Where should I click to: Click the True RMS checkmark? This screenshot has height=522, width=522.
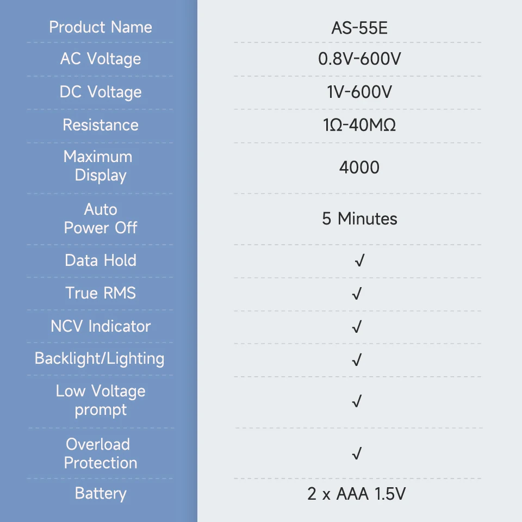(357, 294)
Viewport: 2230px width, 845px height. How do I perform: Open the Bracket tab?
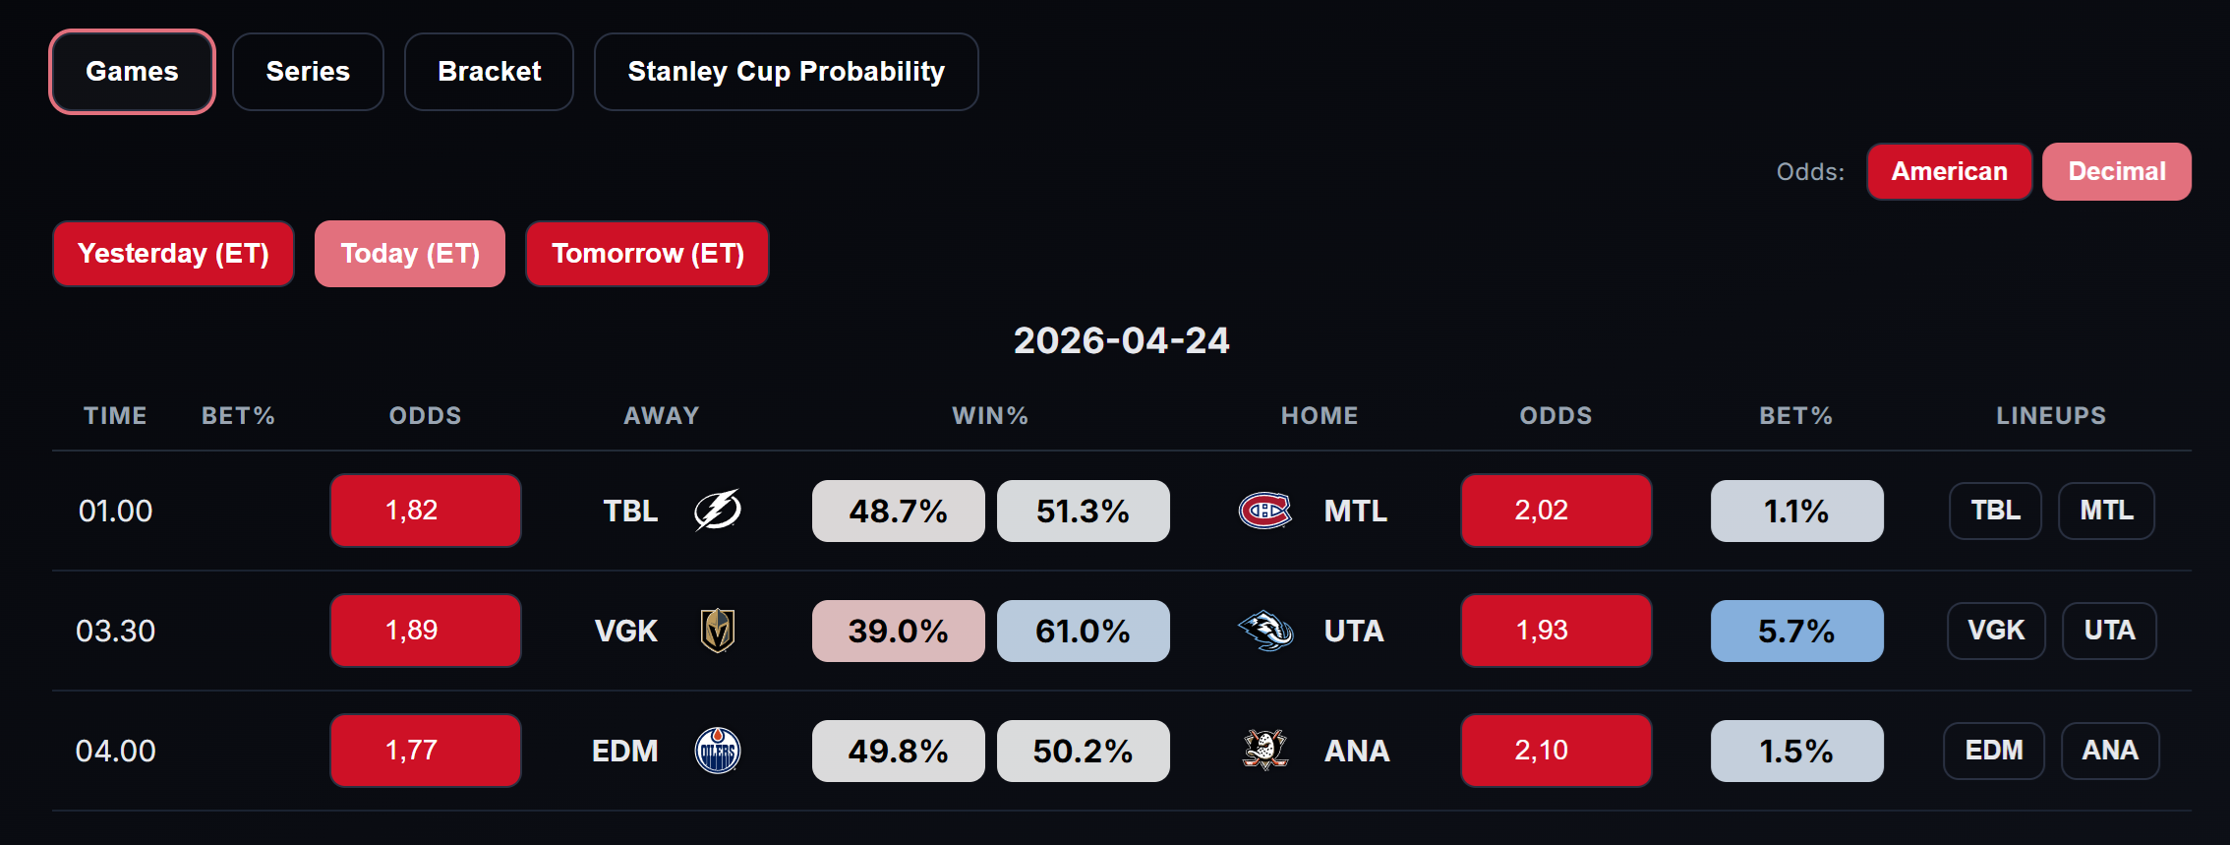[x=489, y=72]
---
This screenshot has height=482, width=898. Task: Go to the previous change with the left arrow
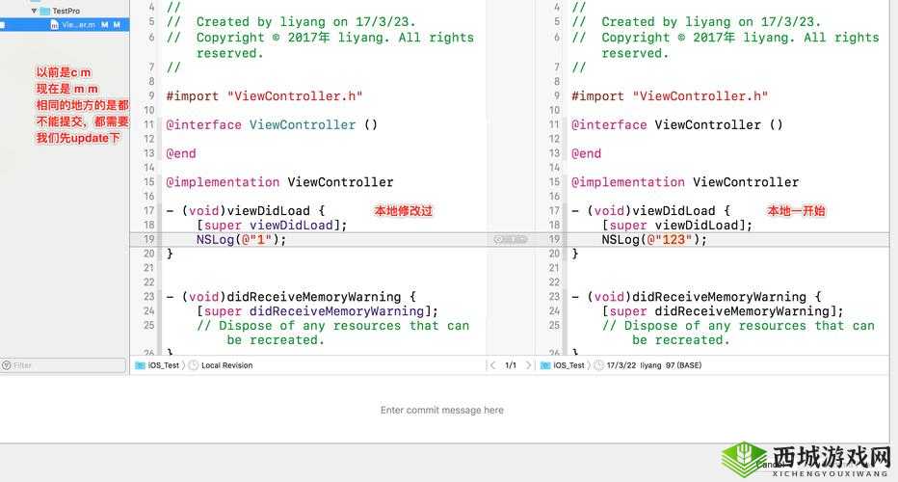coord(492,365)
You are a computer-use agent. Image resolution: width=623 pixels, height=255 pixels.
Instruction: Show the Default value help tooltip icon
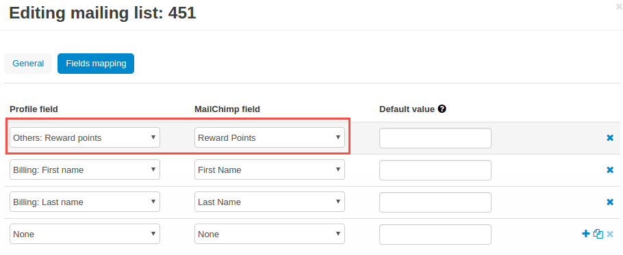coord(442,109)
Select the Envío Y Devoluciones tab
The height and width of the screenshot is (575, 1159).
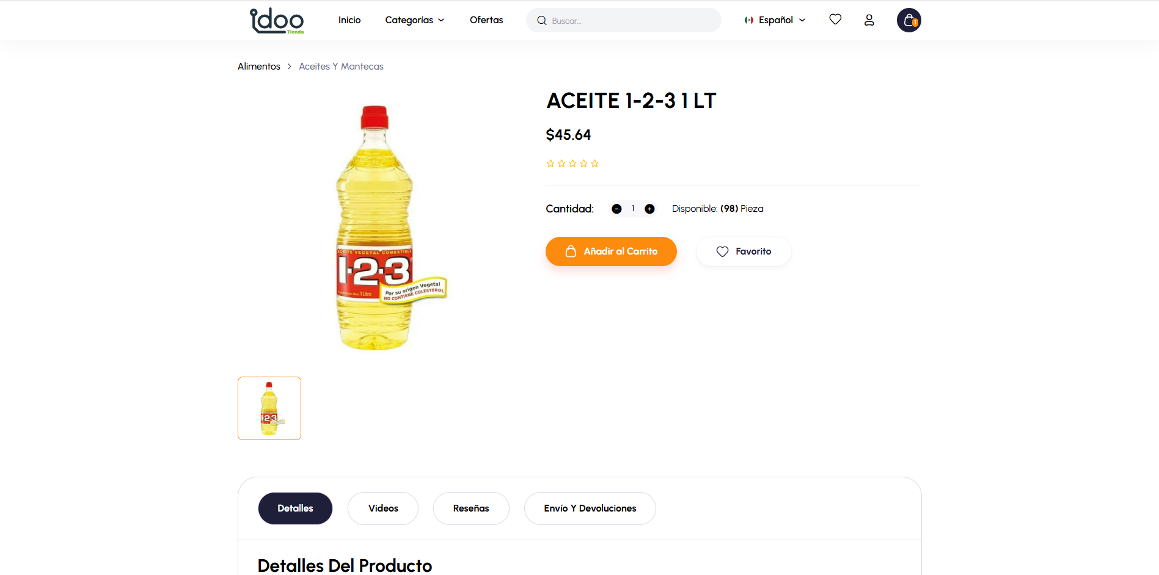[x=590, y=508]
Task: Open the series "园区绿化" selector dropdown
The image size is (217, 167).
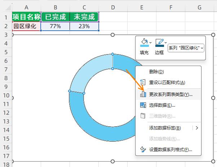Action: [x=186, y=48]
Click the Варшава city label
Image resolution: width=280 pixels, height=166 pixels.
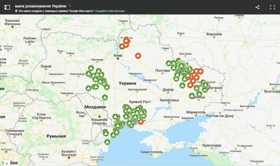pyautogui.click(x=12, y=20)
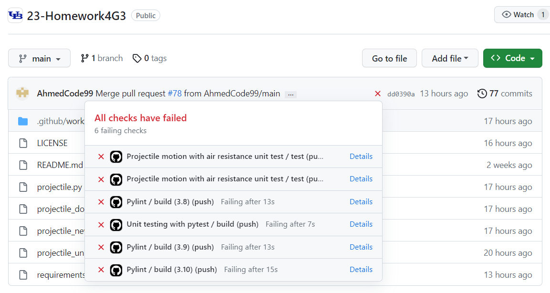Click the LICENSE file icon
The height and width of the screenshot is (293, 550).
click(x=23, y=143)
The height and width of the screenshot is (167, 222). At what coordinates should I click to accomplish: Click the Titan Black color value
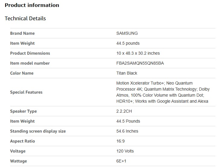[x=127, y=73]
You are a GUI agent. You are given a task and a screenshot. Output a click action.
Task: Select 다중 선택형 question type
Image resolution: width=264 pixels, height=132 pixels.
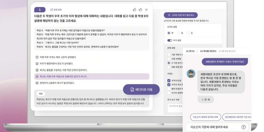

[Activity]: Using the records above, report each line with the string "agent".

[Answer for the task]:
You are a computer-use agent. Image resolution: width=623 pixels, height=255 pixels.
You are a GUI agent. You are given a task and a screenshot. Output a click action.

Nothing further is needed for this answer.